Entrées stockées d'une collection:
******
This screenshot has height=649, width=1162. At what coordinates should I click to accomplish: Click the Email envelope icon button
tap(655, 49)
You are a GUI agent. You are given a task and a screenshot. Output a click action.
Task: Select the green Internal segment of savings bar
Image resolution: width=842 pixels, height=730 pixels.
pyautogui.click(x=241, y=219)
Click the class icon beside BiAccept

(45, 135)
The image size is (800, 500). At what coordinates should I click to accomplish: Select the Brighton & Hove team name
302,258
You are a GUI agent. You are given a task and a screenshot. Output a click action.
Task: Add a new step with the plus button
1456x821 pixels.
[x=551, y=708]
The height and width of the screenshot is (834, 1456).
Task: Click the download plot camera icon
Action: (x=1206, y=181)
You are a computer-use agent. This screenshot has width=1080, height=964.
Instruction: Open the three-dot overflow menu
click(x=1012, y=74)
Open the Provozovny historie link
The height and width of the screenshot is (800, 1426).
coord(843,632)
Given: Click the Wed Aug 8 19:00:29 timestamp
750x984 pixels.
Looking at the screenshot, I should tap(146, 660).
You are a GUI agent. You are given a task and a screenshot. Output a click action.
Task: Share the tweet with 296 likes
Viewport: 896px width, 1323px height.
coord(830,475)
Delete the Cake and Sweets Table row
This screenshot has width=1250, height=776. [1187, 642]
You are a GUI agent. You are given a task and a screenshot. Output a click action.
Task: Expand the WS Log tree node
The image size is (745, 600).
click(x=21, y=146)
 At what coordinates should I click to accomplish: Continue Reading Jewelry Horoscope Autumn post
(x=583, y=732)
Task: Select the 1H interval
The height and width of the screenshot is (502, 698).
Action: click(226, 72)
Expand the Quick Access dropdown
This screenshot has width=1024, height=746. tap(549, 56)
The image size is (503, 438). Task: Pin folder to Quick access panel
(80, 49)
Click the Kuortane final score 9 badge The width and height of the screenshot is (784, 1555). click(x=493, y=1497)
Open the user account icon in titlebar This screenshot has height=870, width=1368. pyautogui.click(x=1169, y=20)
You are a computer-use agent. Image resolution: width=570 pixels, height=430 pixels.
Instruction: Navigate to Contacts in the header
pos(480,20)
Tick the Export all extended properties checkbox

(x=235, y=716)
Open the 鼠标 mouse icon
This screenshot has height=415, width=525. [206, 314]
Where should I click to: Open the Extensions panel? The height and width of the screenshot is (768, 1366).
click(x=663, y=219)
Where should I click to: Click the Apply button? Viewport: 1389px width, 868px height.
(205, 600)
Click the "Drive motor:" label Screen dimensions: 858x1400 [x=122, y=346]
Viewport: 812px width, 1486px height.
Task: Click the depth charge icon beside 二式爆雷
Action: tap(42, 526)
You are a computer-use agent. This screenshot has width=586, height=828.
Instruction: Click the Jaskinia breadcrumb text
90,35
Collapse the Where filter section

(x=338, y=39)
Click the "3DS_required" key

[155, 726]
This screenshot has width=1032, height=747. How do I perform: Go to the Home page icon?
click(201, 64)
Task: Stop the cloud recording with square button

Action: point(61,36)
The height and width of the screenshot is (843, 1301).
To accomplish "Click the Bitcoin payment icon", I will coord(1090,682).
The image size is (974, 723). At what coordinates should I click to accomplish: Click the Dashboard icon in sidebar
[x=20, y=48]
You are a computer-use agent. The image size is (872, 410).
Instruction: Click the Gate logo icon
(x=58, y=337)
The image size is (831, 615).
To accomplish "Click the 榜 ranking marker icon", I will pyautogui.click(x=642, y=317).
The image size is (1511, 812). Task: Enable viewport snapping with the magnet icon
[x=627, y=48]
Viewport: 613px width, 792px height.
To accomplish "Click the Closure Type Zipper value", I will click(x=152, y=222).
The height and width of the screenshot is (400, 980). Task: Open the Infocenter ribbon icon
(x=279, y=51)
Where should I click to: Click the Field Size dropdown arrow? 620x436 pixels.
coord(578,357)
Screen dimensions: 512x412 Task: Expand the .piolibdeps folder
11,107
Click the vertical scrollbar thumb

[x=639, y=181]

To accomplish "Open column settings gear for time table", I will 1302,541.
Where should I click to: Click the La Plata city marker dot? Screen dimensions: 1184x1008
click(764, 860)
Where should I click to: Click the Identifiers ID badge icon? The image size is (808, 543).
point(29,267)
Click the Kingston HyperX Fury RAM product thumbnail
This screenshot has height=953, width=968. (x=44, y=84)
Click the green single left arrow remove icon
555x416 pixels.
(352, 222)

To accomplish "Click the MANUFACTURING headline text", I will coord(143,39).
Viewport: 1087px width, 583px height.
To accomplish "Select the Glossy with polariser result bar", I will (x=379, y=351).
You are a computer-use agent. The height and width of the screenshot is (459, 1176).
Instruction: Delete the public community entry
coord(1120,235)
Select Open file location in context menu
******
Objectif de la tâche - Affichez de nouveau l'ensemble des lignes ci-dessus, sans y apporter la moindre modification.

Réponse ci-dessous -
This screenshot has height=649, width=1162. At what coordinates should I click to accomplish: Click the Email envelope icon button
tap(655, 49)
You are a GUI agent. You are given a task and a screenshot. Output a click action.
Task: Select the green Internal segment of savings bar
Image resolution: width=842 pixels, height=730 pixels.
pyautogui.click(x=241, y=219)
Click the class icon beside BiAccept

(45, 135)
The image size is (800, 500). At what coordinates should I click to accomplish: Select the Brighton & Hove team name
302,258
You are a GUI agent. You are given a task and a screenshot. Output a click action.
Task: Add a new step with the plus button
1456x821 pixels.
[x=551, y=708]
The height and width of the screenshot is (834, 1456).
Task: Click the download plot camera icon
Action: (x=1206, y=181)
You are a computer-use agent. This screenshot has width=1080, height=964.
Instruction: Open the three-dot overflow menu
click(x=1012, y=74)
Open the Provozovny historie link
The height and width of the screenshot is (800, 1426).
coord(843,632)
Given: Click the Wed Aug 8 19:00:29 timestamp
750x984 pixels.
Looking at the screenshot, I should tap(146, 660).
You are a GUI agent. You are given a task and a screenshot. Output a click action.
Task: Share the tweet with 296 likes
Viewport: 896px width, 1323px height.
coord(830,475)
Delete the Cake and Sweets Table row
This screenshot has width=1250, height=776. [1187, 642]
You are a GUI agent. You are given a task and a screenshot. Output a click action.
Task: Expand the WS Log tree node
The image size is (745, 600).
click(x=21, y=146)
 At what coordinates should I click to accomplish: Continue Reading Jewelry Horoscope Autumn post
(x=583, y=732)
Task: Select the 1H interval
The height and width of the screenshot is (502, 698).
Action: click(226, 72)
Expand the Quick Access dropdown
This screenshot has width=1024, height=746. tap(549, 56)
The image size is (503, 438). Task: Pin folder to Quick access panel
(80, 49)
Click the Kuortane final score 9 badge The width and height of the screenshot is (784, 1555). click(x=493, y=1497)
Open the user account icon in titlebar This screenshot has height=870, width=1368. pyautogui.click(x=1169, y=20)
You are a computer-use agent. Image resolution: width=570 pixels, height=430 pixels.
Instruction: Navigate to Contacts in the header
pos(480,20)
Tick the Export all extended properties checkbox

(x=235, y=716)
Open the 鼠标 mouse icon
This screenshot has height=415, width=525. [206, 314]
Where should I click to: Open the Extensions panel? The height and width of the screenshot is (768, 1366).
click(x=663, y=219)
Where should I click to: Click the Apply button? Viewport: 1389px width, 868px height.
(205, 600)
Click the "Drive motor:" label Screen dimensions: 858x1400 [x=122, y=346]
Viewport: 812px width, 1486px height.
Task: Click the depth charge icon beside 二式爆雷
Action: tap(42, 526)
You are a computer-use agent. This screenshot has width=586, height=828.
Instruction: Click the Jaskinia breadcrumb text
90,35
Collapse the Where filter section

(x=338, y=39)
Click the "3DS_required" key

[155, 726]
This screenshot has width=1032, height=747. How do I perform: Go to the Home page icon?
click(201, 64)
Task: Stop the cloud recording with square button

Action: point(61,36)
The height and width of the screenshot is (843, 1301).
To accomplish "Click the Bitcoin payment icon", I will coord(1090,682).
The image size is (974, 723). At what coordinates should I click to accomplish: Click the Dashboard icon in sidebar
[x=20, y=48]
You are a computer-use agent. The image size is (872, 410).
Instruction: Click the Gate logo icon
(x=58, y=337)
The image size is (831, 615).
To accomplish "Click the 榜 ranking marker icon", I will pyautogui.click(x=642, y=317).
The image size is (1511, 812). Task: Enable viewport snapping with the magnet icon
[x=627, y=48]
Viewport: 613px width, 792px height.
To accomplish "Click the Closure Type Zipper value", I will click(x=152, y=222).
The height and width of the screenshot is (400, 980). Task: Open the Infocenter ribbon icon
(x=279, y=51)
Where should I click to: Click the Field Size dropdown arrow? 620x436 pixels.
coord(578,357)
Screen dimensions: 512x412 Task: Expand the .piolibdeps folder
11,107
Click the vertical scrollbar thumb

[x=639, y=181]

To accomplish "Open column settings gear for time table", I will 1302,541.
Where should I click to: Click the La Plata city marker dot? Screen dimensions: 1184x1008
click(764, 860)
Where should I click to: Click the Identifiers ID badge icon? The image size is (808, 543).
point(29,267)
Click the Kingston HyperX Fury RAM product thumbnail
This screenshot has height=953, width=968. (x=44, y=84)
Click the green single left arrow remove icon
555x416 pixels.
(352, 222)

To accomplish "Click the MANUFACTURING headline text", I will coord(143,39).
Viewport: 1087px width, 583px height.
To accomplish "Select the Glossy with polariser result bar", I will (x=379, y=351).
You are a computer-use agent. The height and width of the screenshot is (459, 1176).
Instruction: Delete the public community entry
coord(1120,235)
Select Open file location in context menu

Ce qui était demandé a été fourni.